The outcome of masculinizing genitoplasty is dependent on the amount of erectile tissue and the extent of hypospadias.[26] Procedures include correction of penile curvature and chordee, reconstruction of the urethra, hypospadias correction, orchidopexy, and Müllerian remnant removal to prevent infection and pseudo-incontinence.[1][66] Erectile prosthesis may be inserted in cases of successful neophalloplasty in adulthood, although it has a high morbidity.[26] Additional surgeries may be required to correct postsurgical complications such as stenosis of the anastomosis between the native urethra and the graft, urethral fistulas, and posterior displacement of the balanic meatus.[66] Successful masculinizing genitoplasty performed on individuals with grade 3 PAIS often requires multiple surgeries.[21]
A 15-year-old female with a history of CAH who underwent a single-stage feminizing genitoplasty-reduction clitoroplasty and a pull-through vaginoplasty at 2 years of age.
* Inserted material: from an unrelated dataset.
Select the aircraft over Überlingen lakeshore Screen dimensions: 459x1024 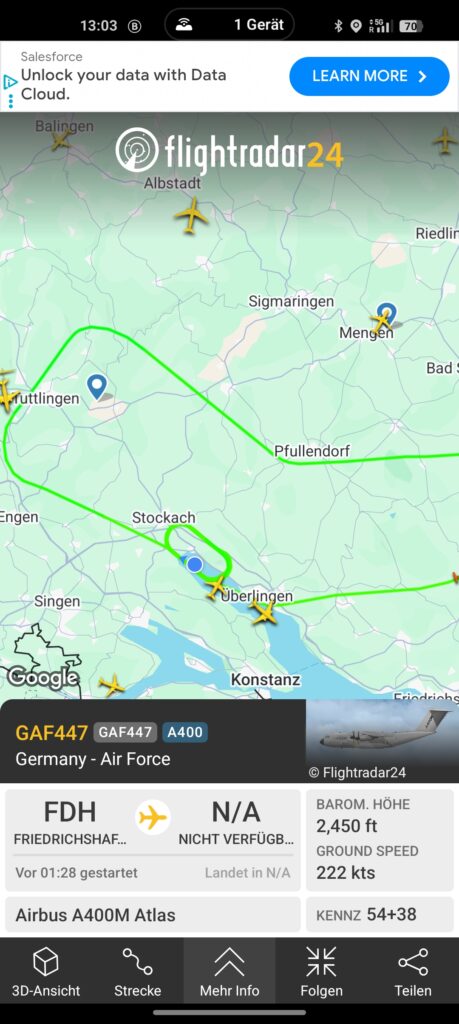(264, 612)
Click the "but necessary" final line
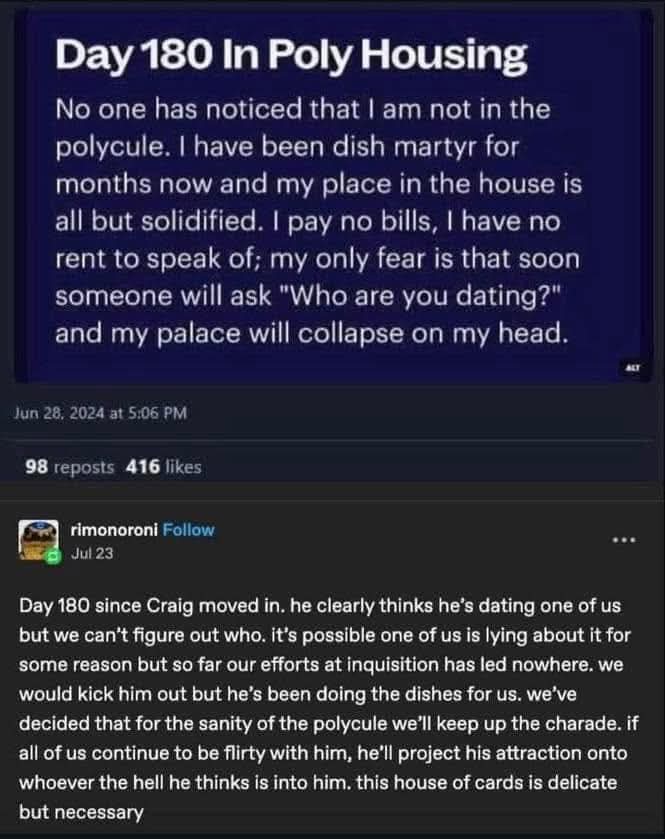This screenshot has width=665, height=839. coord(81,813)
She presented with pain and enlargement of the clitoral region.
[67]
If feminizing genitoplasty is performed in infancy, the result will need to be refined at puberty through additional surgery.[68] Procedures include clitoral reduction / recession, labiaplasty, repair of the common urogenital sinus, vaginoplasty, and vaginal dilation through non-surgical pressure methods.[26][44][53][68] Clitoral reduction / recession surgery carries with it the risk of necrosis [68] as well as the risk of impairing the sexual function of the genitalia,[53] and thus should not be performed for less severe clitoromegaly.[26] Clitoral surgery should be focused on function rather than appearance, with care being taken to spare the erectile function and innervation of the clitoris.[26] If PAIS presents with a common urogenital sinus, the American Academy of Pediatrics currently recommends that surgery to separate the urethra from the vagina be performed at an early age.[69] As is the case for CAIS, vaginal dilation using pressure dilation methods should be attempted before the surgical creation of a neovagina is considered, and neither should be performed before puberty.[26][44] Complications of feminizing genitoplasty can include vaginal stenosis, meatal stenosis, vaginourethral fistula, female hypospadias, urinary tract injuries, and recurrent clitoromegaly.[44][67] Successful feminizing genitoplasty performed on individuals with grade 3 PAIS often requires multiple surgeries, although more surgeries are typically required for successful masculinizing genitoplasty in this population.[21]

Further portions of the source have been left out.